Task A:
Reproduce word for word the part of the forum thread from "1975 MG Midget" up to and including "more answers then.".

Reading passage:

1975 MG Midget 1500 "Mobile Gastronomy"
2004 Chevrolet SSX "Purple Flamer"
2004 Ford Mustang
Do you have any oily residue in with the coolant after you run it or it sits?

ShawnaNana Avatar
Shawna Nelson
Mound, MN, USA   usa
We haven't gotten it running yet, still needs a little work. There was no oil in the coolant, though. Also, the guy I bought it from rebuilt the engine within the last 5 or so years, so the head gasket should be good. Hopefully I'll be able to work on it a bit on Christmas and get more answers then.

Thanks again! smiling smiley

7mg2 Avatar
Andrew Hardie
Calgary, Alberta, Canada   can
1969 MG MGC GT "Mr "C""
1972 MG Midget MkIII
Get it running and up to operating temperature. Taking it on a short drive is best if you can to get it hot.
THEN do a complete oil and filter change. 10'30 is good for the winter, 20/50 for summer.

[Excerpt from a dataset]
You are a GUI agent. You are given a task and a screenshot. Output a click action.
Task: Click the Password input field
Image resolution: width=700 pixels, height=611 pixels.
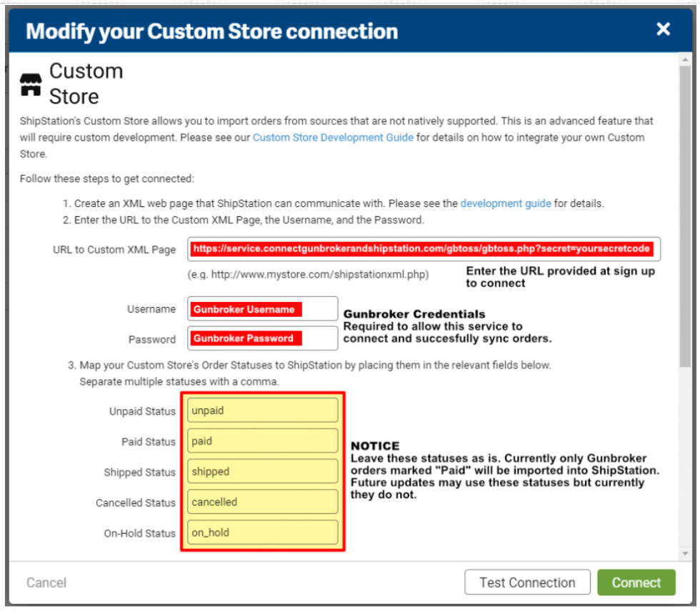tap(262, 338)
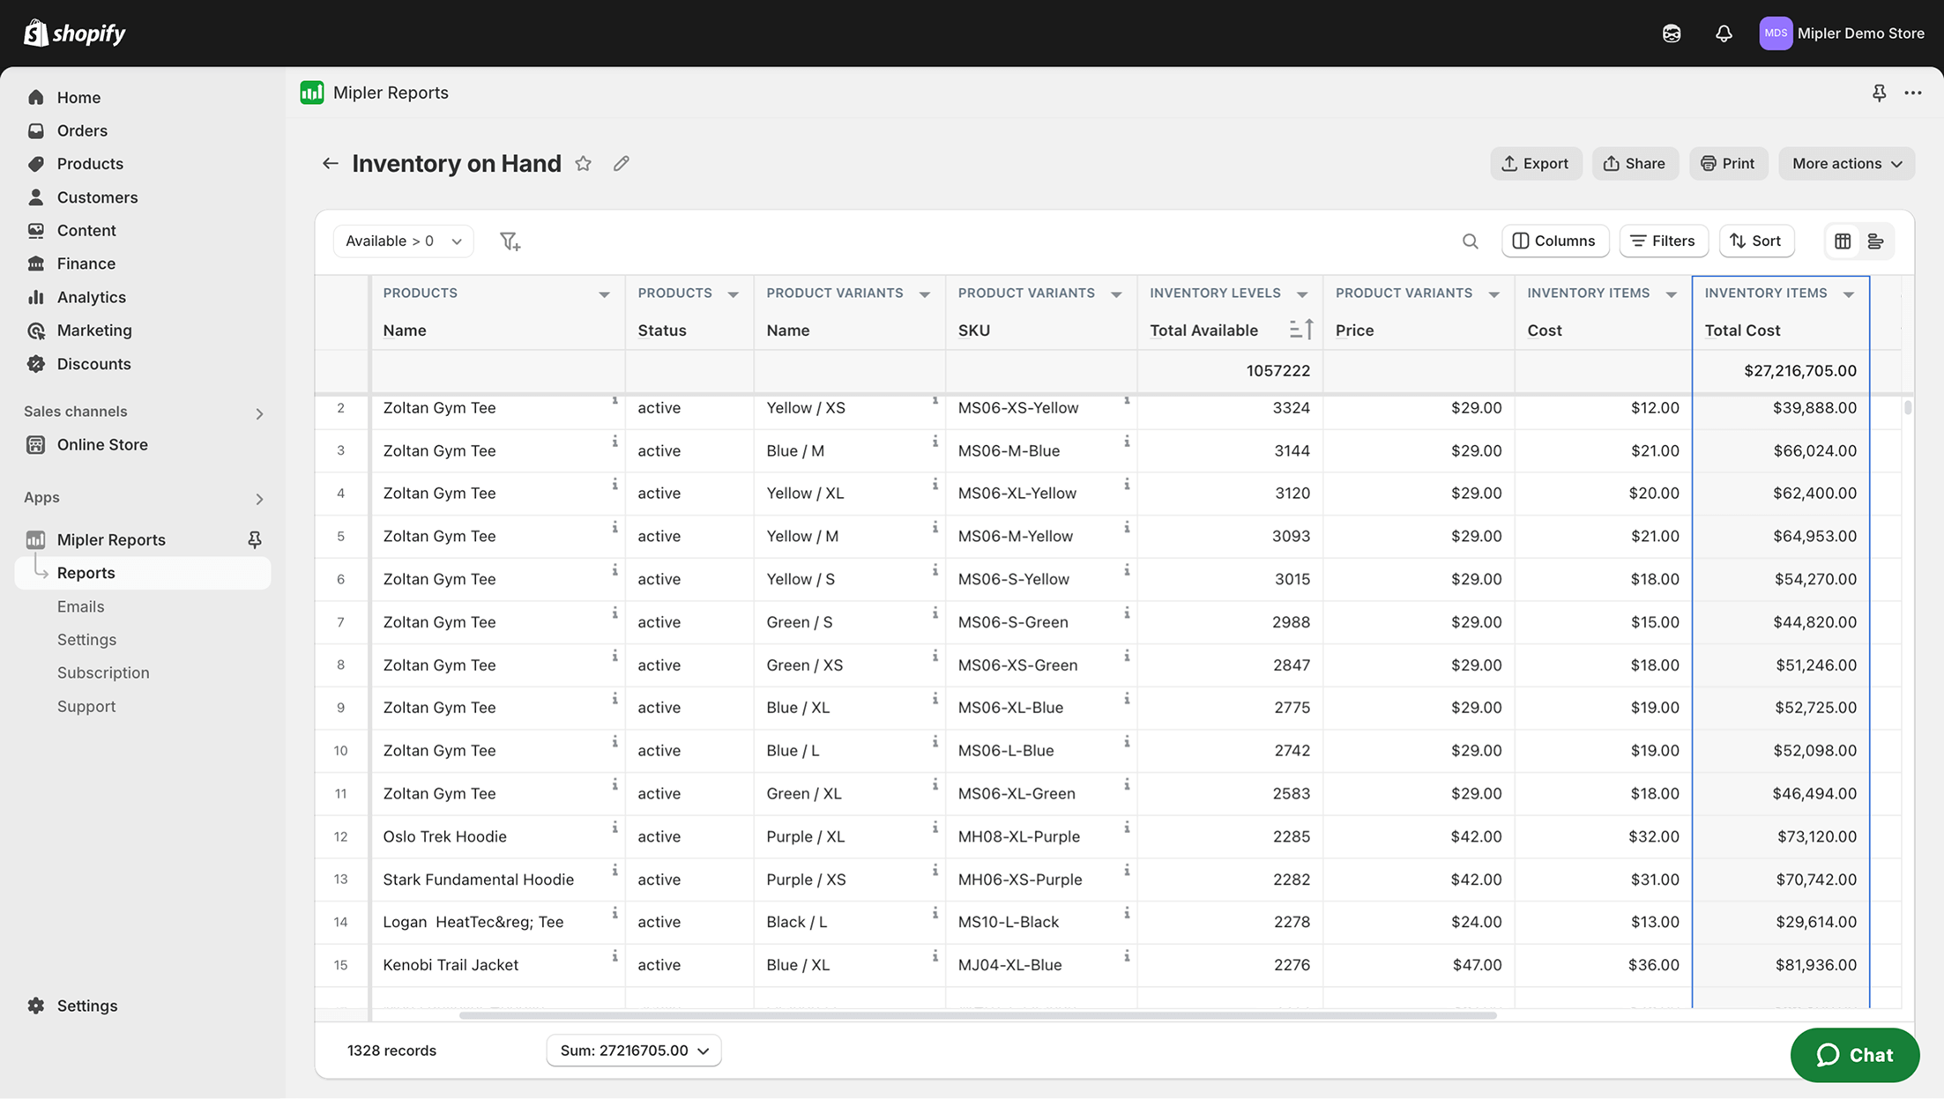Click the notification bell
Image resolution: width=1944 pixels, height=1099 pixels.
(x=1724, y=33)
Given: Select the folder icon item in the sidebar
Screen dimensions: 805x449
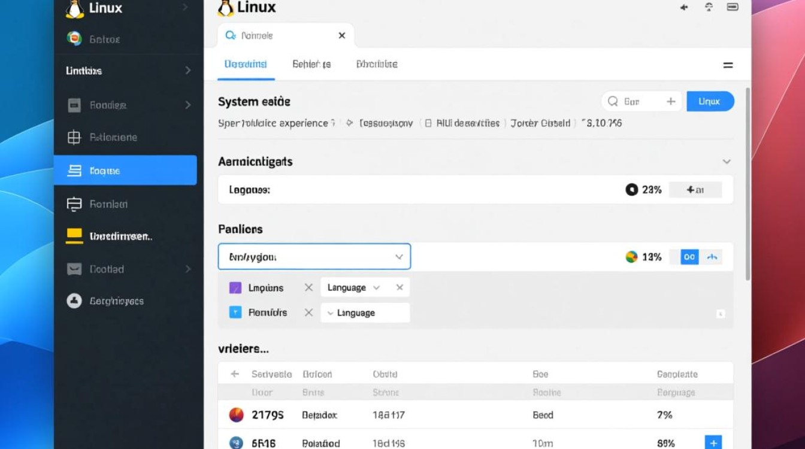Looking at the screenshot, I should 74,105.
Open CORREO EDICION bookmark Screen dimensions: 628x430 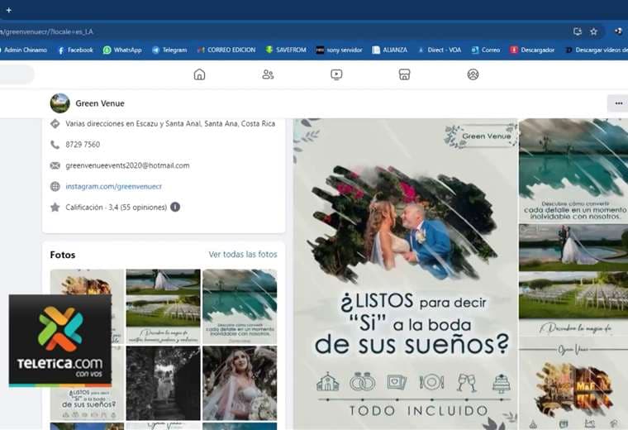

Task B:
Please rewrite the records from the line with "Given: Select the" through the end of the records, replacing "Screen dimensions" with "Display size" and leaving everything else unchanged. Leave the pictures out of your answer.

Exercise answer A:
1975 MG Midget 1500 "Mobile Gastronomy"
2004 Chevrolet SSX "Purple Flamer"
2004 Ford Mustang
Do you have any oily residue in with the coolant after you run it or it sits?

ShawnaNana Avatar
Shawna Nelson
Mound, MN, USA   usa
We haven't gotten it running yet, still needs a little work. There was no oil in the coolant, though. Also, the guy I bought it from rebuilt the engine within the last 5 or so years, so the head gasket should be good. Hopefully I'll be able to work on it a bit on Christmas and get more answers then.

Exercise answer B:
Given: Select the folder icon item in the sidebar
Display size: 805x449
Looking at the screenshot, I should 74,105.
Open CORREO EDICION bookmark Display size: 628x430 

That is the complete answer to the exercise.